What is needed here is an exact copy of all the data.

(Items listed in a dataset)
☆ ☆ ☆ ☆ ☆ ☆ ☆

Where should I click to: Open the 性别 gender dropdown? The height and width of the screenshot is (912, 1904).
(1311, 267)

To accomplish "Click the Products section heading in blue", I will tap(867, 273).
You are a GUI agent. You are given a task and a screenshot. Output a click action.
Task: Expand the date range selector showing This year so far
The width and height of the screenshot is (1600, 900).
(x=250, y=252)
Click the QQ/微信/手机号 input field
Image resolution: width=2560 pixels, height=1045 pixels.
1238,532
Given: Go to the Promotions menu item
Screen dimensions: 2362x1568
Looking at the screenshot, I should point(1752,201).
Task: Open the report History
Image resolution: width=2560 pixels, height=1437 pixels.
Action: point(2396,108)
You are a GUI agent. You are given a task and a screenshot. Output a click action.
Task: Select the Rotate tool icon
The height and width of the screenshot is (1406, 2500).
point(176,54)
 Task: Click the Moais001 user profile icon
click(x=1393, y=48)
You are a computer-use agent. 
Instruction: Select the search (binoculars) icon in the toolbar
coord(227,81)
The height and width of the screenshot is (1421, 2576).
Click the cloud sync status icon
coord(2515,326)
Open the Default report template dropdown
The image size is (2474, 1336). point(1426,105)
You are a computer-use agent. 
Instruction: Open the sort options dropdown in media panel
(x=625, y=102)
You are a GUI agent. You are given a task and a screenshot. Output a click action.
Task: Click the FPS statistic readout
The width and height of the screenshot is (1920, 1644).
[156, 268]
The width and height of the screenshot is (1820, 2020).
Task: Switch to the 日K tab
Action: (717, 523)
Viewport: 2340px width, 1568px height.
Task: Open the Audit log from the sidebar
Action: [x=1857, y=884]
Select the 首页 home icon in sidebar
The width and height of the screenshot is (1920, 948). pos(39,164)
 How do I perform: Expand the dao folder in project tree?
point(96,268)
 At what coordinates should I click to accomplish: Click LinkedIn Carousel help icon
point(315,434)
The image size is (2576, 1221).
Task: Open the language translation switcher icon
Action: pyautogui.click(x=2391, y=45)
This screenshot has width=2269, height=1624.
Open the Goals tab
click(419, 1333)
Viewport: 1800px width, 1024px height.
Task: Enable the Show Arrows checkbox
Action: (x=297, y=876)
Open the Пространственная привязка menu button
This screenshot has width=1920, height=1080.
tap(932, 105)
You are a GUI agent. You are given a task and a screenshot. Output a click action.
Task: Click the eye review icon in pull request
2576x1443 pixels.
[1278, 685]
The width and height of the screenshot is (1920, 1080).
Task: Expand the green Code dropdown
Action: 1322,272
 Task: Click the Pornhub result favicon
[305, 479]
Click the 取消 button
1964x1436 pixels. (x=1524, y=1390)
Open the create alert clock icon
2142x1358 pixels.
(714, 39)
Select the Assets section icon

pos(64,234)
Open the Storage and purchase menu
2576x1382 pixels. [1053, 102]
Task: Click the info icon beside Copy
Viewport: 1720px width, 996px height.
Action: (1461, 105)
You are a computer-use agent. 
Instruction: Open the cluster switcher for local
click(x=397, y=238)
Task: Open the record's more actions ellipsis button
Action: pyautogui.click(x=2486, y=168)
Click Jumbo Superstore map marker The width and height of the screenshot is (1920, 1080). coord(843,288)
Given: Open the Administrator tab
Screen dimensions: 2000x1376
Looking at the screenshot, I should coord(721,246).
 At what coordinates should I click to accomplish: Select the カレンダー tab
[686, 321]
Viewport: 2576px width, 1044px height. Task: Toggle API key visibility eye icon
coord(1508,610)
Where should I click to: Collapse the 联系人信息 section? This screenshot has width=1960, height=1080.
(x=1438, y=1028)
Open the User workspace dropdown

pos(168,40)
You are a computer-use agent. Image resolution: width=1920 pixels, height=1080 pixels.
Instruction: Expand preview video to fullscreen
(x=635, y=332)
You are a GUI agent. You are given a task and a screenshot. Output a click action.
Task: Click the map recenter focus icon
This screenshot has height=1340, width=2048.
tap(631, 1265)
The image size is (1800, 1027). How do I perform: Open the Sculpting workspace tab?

☆ ☆ ☆ ☆ ☆ ☆ ☆

* **SOLUTION BELOW**:
Where should I click to: Open the 性别 gender dropdown? The height and width of the screenshot is (912, 1904).
(1311, 267)

To accomplish "Click the Products section heading in blue", I will tap(867, 273).
You are a GUI agent. You are given a task and a screenshot. Output a click action.
Task: Expand the date range selector showing This year so far
The width and height of the screenshot is (1600, 900).
(x=250, y=252)
Click the QQ/微信/手机号 input field
Image resolution: width=2560 pixels, height=1045 pixels.
1238,532
Given: Go to the Promotions menu item
Screen dimensions: 2362x1568
Looking at the screenshot, I should point(1752,201).
Task: Open the report History
Image resolution: width=2560 pixels, height=1437 pixels.
Action: point(2396,108)
You are a GUI agent. You are given a task and a screenshot. Output a click action.
Task: Select the Rotate tool icon
The height and width of the screenshot is (1406, 2500).
point(176,54)
 Task: Click the Moais001 user profile icon
click(x=1393, y=48)
You are a computer-use agent. 
Instruction: Select the search (binoculars) icon in the toolbar
coord(227,81)
The height and width of the screenshot is (1421, 2576).
Click the cloud sync status icon
coord(2515,326)
Open the Default report template dropdown
The image size is (2474, 1336). point(1426,105)
You are a computer-use agent. 
Instruction: Open the sort options dropdown in media panel
(x=625, y=102)
You are a GUI agent. You are given a task and a screenshot. Output a click action.
Task: Click the FPS statistic readout
The width and height of the screenshot is (1920, 1644).
[156, 268]
The width and height of the screenshot is (1820, 2020).
Task: Switch to the 日K tab
Action: (717, 523)
Viewport: 2340px width, 1568px height.
Task: Open the Audit log from the sidebar
Action: [x=1857, y=884]
Select the 首页 home icon in sidebar
The width and height of the screenshot is (1920, 948). pos(39,164)
 How do I perform: Expand the dao folder in project tree?
point(96,268)
 At what coordinates should I click to accomplish: Click LinkedIn Carousel help icon
point(315,434)
The image size is (2576, 1221).
Task: Open the language translation switcher icon
Action: pyautogui.click(x=2391, y=45)
This screenshot has width=2269, height=1624.
Open the Goals tab
click(419, 1333)
Viewport: 1800px width, 1024px height.
Task: Enable the Show Arrows checkbox
Action: (x=297, y=876)
Open the Пространственная привязка menu button
This screenshot has width=1920, height=1080.
tap(932, 105)
You are a GUI agent. You are given a task and a screenshot. Output a click action.
Task: Click the eye review icon in pull request
2576x1443 pixels.
[1278, 685]
The width and height of the screenshot is (1920, 1080).
Task: Expand the green Code dropdown
Action: 1322,272
 Task: Click the Pornhub result favicon
[305, 479]
Click the 取消 button
1964x1436 pixels. (x=1524, y=1390)
Open the create alert clock icon
2142x1358 pixels.
(714, 39)
Select the Assets section icon

pos(64,234)
Open the Storage and purchase menu
2576x1382 pixels. [1053, 102]
Task: Click the info icon beside Copy
Viewport: 1720px width, 996px height.
Action: (1461, 105)
You are a computer-use agent. 
Instruction: Open the cluster switcher for local
click(x=397, y=238)
Task: Open the record's more actions ellipsis button
Action: pyautogui.click(x=2486, y=168)
Click Jumbo Superstore map marker The width and height of the screenshot is (1920, 1080). coord(843,288)
Given: Open the Administrator tab
Screen dimensions: 2000x1376
Looking at the screenshot, I should coord(721,246).
 At what coordinates should I click to accomplish: Select the カレンダー tab
[686, 321]
Viewport: 2576px width, 1044px height. Task: Toggle API key visibility eye icon
coord(1508,610)
Where should I click to: Collapse the 联系人信息 section? This screenshot has width=1960, height=1080.
(x=1438, y=1028)
Open the User workspace dropdown

pos(168,40)
You are a computer-use agent. Image resolution: width=1920 pixels, height=1080 pixels.
Instruction: Expand preview video to fullscreen
(x=635, y=332)
You are a GUI agent. You are given a task and a screenshot. Output a click action.
Task: Click the map recenter focus icon
This screenshot has height=1340, width=2048.
tap(631, 1265)
The image size is (1800, 1027). How do I perform: Open the Sculpting workspace tab?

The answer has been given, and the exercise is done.